M. Fecteau est depuis devenu le maire de la Ville de Saint-Jean-sur-Richelieu. Dans les derniers jours, il a reçu des coups de téléphone de plusieurs maires des municipalités touchées actuellement par les inondations.
«C’est important que les citoyens sachent qu’il y a un après. Les prochaines semaines ne seront toutefois pas faciles. Lorsque l’eau aura fini de monter, c’est là qu’ils vont constater les dégâts et qu’il sera important d’être présents pour eux», mentionne M. Fecteau.
Ses homologues le questionnent entre autres sur les structures pour coordonner des bénévoles ainsi que la gestion de dons.
La clé du deuil qu’auront à faire les sinistrés résidera selon M. Fecteau dans la solidarité et l’aide qui leur sera offerte lorsque viendra le temps d’enlever les débris sur leur terrain.

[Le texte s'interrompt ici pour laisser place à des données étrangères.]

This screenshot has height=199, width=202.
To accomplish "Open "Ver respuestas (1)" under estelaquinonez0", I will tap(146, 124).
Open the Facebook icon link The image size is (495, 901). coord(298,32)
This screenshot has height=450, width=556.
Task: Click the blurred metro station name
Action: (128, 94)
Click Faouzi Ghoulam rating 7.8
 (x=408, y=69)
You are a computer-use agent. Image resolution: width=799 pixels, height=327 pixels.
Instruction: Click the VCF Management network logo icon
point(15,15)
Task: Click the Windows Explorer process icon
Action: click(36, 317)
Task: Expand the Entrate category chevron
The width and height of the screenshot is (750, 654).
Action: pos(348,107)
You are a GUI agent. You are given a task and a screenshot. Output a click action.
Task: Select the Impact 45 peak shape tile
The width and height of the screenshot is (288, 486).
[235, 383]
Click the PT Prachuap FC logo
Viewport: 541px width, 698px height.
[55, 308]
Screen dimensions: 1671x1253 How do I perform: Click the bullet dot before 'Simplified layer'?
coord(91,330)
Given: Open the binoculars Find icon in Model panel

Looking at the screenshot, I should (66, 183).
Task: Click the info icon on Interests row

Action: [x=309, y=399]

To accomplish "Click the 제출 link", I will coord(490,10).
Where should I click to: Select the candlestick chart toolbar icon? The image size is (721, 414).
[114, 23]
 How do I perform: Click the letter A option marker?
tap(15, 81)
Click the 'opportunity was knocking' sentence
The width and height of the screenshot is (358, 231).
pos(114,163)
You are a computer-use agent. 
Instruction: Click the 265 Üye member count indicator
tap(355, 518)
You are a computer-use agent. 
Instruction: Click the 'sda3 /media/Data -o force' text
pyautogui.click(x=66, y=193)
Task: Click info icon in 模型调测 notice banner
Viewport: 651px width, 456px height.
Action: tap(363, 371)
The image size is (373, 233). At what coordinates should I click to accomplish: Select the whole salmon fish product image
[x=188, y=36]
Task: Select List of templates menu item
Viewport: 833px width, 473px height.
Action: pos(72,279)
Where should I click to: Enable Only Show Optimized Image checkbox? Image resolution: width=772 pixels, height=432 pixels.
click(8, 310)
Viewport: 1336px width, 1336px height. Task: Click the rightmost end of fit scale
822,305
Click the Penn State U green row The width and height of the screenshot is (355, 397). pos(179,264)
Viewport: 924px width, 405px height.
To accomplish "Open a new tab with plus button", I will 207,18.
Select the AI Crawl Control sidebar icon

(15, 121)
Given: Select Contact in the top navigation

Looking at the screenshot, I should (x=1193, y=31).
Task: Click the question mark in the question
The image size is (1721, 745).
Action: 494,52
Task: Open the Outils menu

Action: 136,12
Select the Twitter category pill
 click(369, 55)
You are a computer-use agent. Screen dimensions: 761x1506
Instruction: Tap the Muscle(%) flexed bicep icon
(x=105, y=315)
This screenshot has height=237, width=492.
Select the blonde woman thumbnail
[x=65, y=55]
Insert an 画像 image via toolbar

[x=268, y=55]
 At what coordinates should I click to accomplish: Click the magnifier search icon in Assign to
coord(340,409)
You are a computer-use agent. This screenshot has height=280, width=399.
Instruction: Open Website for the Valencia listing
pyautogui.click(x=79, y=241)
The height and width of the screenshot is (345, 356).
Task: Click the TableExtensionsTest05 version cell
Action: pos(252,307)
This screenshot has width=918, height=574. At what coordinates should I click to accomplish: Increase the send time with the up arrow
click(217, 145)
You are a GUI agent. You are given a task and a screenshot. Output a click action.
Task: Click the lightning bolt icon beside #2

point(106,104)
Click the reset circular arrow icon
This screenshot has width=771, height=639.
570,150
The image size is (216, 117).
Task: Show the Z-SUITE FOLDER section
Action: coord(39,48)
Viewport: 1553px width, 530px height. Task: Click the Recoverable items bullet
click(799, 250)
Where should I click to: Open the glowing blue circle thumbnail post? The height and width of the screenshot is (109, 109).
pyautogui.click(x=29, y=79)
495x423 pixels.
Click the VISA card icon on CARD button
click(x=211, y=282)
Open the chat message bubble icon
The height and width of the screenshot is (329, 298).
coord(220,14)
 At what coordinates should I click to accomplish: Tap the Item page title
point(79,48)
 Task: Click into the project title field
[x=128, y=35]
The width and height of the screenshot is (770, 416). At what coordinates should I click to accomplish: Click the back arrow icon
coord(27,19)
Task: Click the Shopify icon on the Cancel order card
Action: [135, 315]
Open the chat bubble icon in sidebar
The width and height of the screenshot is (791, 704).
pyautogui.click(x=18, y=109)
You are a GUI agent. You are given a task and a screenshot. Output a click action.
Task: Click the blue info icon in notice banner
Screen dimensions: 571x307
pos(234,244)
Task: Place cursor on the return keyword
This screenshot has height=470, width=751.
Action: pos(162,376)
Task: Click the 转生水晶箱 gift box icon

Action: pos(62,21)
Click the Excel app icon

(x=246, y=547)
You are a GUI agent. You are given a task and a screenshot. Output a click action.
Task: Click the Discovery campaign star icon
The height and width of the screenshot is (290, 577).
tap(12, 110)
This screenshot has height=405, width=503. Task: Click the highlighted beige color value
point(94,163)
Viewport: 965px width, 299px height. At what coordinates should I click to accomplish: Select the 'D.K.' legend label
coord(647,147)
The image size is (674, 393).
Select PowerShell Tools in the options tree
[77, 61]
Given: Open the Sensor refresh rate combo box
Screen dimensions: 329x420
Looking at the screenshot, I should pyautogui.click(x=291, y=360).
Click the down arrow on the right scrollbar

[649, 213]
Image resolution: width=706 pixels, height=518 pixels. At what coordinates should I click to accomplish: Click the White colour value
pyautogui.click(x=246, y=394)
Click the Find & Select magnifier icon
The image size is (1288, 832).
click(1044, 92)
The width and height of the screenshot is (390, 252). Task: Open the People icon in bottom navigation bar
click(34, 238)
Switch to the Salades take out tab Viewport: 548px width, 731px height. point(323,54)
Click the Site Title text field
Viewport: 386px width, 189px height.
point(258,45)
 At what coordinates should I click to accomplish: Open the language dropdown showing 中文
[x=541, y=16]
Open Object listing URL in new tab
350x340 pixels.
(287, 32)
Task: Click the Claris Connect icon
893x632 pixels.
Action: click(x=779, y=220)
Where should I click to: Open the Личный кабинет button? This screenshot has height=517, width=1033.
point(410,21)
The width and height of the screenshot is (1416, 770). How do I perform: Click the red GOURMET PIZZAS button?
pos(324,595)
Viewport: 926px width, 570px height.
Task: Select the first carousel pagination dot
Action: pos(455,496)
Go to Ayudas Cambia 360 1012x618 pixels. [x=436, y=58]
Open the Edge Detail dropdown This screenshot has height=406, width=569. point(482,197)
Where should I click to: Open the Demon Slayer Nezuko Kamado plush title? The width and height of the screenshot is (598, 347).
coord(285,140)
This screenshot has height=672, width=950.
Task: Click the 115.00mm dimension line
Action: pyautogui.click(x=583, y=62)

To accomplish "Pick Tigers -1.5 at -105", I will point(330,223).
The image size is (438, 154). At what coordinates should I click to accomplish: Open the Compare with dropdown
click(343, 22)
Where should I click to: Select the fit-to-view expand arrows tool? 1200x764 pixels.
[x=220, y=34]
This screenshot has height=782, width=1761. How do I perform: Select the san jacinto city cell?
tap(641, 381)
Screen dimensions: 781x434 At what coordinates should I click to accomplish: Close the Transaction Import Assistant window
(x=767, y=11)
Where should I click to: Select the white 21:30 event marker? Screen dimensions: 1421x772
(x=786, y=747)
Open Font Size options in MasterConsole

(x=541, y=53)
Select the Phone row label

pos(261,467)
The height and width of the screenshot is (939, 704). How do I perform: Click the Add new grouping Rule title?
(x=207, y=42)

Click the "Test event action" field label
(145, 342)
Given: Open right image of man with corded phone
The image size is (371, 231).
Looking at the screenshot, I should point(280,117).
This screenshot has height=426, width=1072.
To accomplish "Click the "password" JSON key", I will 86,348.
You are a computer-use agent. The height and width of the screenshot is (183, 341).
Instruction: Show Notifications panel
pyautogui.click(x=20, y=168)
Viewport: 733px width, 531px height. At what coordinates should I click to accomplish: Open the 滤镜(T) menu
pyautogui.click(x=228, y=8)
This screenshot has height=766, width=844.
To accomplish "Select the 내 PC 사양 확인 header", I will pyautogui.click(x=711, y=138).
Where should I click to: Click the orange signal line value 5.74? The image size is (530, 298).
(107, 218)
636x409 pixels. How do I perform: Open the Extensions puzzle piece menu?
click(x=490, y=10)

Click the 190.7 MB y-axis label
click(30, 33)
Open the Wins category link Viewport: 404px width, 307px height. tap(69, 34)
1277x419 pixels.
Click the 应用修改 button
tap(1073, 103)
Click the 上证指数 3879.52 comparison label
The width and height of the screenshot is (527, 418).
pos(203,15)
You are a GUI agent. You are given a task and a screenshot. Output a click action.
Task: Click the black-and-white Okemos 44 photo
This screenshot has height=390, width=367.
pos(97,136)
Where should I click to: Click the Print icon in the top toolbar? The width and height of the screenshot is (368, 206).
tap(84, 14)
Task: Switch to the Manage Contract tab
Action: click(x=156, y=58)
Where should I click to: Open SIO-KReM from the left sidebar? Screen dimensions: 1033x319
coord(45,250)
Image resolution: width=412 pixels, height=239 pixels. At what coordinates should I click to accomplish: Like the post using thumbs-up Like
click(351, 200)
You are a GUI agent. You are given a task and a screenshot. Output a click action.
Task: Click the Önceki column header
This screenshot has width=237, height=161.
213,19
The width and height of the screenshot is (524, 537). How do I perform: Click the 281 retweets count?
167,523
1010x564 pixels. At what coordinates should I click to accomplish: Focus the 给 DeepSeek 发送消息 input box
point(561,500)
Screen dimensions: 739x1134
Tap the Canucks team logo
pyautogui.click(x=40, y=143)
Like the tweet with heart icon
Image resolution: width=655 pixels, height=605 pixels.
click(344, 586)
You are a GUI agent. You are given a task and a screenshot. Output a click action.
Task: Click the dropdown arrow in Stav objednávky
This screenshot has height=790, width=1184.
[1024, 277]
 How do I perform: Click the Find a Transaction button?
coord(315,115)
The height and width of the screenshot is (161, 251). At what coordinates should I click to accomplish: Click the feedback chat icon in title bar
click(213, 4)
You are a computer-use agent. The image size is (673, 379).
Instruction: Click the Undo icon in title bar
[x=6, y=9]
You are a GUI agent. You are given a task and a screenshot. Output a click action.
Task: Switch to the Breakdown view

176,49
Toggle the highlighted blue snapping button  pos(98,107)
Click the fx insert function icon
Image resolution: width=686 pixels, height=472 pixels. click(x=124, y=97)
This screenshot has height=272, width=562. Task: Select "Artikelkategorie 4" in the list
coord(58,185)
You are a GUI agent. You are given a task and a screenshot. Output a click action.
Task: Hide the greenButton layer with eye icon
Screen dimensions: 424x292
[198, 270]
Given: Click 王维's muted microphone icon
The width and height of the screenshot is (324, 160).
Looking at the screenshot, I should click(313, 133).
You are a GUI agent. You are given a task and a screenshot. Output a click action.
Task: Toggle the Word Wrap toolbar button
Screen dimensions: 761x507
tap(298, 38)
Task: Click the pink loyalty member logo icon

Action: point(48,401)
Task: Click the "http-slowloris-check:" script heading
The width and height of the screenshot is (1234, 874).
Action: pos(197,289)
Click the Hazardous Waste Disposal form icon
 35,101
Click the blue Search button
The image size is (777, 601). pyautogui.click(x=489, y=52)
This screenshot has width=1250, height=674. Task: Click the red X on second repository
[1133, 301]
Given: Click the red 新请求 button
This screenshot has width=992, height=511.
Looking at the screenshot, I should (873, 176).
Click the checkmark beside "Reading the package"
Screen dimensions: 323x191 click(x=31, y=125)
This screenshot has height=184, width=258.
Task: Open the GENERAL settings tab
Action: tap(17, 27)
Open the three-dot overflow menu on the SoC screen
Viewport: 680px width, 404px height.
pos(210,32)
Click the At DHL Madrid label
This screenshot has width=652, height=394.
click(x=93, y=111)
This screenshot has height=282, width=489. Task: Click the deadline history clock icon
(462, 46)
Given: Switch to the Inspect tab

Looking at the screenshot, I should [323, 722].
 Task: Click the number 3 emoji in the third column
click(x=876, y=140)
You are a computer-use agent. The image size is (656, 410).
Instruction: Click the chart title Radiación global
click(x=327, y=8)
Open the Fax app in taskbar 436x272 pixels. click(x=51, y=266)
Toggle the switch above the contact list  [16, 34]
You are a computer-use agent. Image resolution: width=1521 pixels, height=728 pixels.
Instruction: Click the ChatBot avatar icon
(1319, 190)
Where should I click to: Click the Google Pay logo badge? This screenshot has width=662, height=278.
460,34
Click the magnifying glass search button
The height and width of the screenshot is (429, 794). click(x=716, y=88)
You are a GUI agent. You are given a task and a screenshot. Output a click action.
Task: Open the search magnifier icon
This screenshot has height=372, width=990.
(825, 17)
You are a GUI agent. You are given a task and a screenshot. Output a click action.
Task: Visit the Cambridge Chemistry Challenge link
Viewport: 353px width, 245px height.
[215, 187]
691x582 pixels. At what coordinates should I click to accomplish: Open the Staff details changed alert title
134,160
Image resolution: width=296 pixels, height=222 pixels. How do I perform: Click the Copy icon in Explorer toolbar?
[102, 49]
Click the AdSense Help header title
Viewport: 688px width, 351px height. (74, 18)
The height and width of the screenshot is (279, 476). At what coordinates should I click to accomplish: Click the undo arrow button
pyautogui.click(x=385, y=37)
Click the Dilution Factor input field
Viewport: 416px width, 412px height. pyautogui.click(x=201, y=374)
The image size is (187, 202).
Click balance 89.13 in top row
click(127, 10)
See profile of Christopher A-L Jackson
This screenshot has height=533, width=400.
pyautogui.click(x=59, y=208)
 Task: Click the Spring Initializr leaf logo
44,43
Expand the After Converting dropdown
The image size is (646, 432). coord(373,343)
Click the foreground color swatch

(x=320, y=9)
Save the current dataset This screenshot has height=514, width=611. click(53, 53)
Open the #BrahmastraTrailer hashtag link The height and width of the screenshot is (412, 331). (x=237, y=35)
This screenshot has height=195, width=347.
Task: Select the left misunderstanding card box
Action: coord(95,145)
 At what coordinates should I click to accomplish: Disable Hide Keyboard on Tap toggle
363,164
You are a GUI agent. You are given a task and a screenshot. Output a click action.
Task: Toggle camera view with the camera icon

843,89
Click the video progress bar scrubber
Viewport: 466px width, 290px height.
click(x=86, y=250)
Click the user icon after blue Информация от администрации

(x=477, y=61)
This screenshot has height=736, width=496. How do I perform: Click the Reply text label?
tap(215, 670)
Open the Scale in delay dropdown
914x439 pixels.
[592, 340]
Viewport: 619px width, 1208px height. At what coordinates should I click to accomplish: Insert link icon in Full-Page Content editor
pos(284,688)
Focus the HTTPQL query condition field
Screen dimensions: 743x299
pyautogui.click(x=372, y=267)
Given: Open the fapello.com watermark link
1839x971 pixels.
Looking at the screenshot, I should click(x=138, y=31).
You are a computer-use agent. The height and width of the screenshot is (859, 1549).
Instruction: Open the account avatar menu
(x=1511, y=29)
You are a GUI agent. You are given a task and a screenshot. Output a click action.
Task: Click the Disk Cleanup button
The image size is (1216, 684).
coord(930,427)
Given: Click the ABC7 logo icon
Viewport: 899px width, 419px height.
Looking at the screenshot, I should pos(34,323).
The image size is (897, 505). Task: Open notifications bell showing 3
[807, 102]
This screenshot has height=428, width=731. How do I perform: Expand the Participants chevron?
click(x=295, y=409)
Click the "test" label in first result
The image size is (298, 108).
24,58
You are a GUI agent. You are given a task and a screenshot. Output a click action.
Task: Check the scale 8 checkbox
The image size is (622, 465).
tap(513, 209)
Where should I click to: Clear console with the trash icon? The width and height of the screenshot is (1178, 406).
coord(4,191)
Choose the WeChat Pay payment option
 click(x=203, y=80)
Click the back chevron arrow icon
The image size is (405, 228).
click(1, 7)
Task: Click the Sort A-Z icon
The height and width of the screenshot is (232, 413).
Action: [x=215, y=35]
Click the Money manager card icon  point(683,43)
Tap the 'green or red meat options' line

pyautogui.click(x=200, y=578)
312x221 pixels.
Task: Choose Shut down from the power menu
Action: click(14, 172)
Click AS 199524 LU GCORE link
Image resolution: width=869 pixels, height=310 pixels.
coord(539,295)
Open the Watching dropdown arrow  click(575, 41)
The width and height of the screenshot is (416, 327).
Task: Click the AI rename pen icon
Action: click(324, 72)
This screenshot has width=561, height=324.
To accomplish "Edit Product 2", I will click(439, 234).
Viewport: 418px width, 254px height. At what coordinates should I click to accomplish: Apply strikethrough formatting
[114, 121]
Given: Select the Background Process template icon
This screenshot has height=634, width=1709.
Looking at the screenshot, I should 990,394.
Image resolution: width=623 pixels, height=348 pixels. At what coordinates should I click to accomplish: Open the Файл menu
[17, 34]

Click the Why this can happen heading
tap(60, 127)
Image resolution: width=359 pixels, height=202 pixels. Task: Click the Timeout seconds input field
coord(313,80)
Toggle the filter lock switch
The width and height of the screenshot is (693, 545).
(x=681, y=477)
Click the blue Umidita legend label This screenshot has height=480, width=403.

« Quand ça fait des mois que tu es là-dedans, il y a de la détresse. Il faut prévoir un accompagnement », insiste-t-il.
Il y a six ans, la grande corvée organisée par SOS Richelieu avait permis à plusieurs sinistrés de compter sur l’aide de bons samaritains pour nettoyer les dégâts causés par la montée des eaux.
«Lorsque l’heure du nettoyage arrivera, il ne faut pas oublier que ces gens-là ont vécu un grand stress, certains ont travaillé fort physiquement et mentalement pour limiter les dégâts. Un moment donné, l’épuisement arrive. Lorsqu’ils voient des gens débarquer, en forme et motivés, ça leur donne espoir », soutient M. Fecteau.
Certains n’auront toutefois peut-être pas la chance de retrouver leur maison ou de la reconstruire.
Les critères de construction au bord de l’eau ont été revus dans les villes riveraines de la rivière Richelieu. Dans les zones classées inondables tous les 2 ou 20 ans, seuls les gens possédant une résidence principale ont pu compter sur l’aide financière du gouvernement pour reconstruire leur maison selon des normes très strictes.
Ceux qui possédaient des chalets avaient 18 mois pour reconstruire. Plusieurs ont préféré céder leur terrain aux municipalités, qui les laisseront vacants. Au total, 300 maisons ont dû être détruites.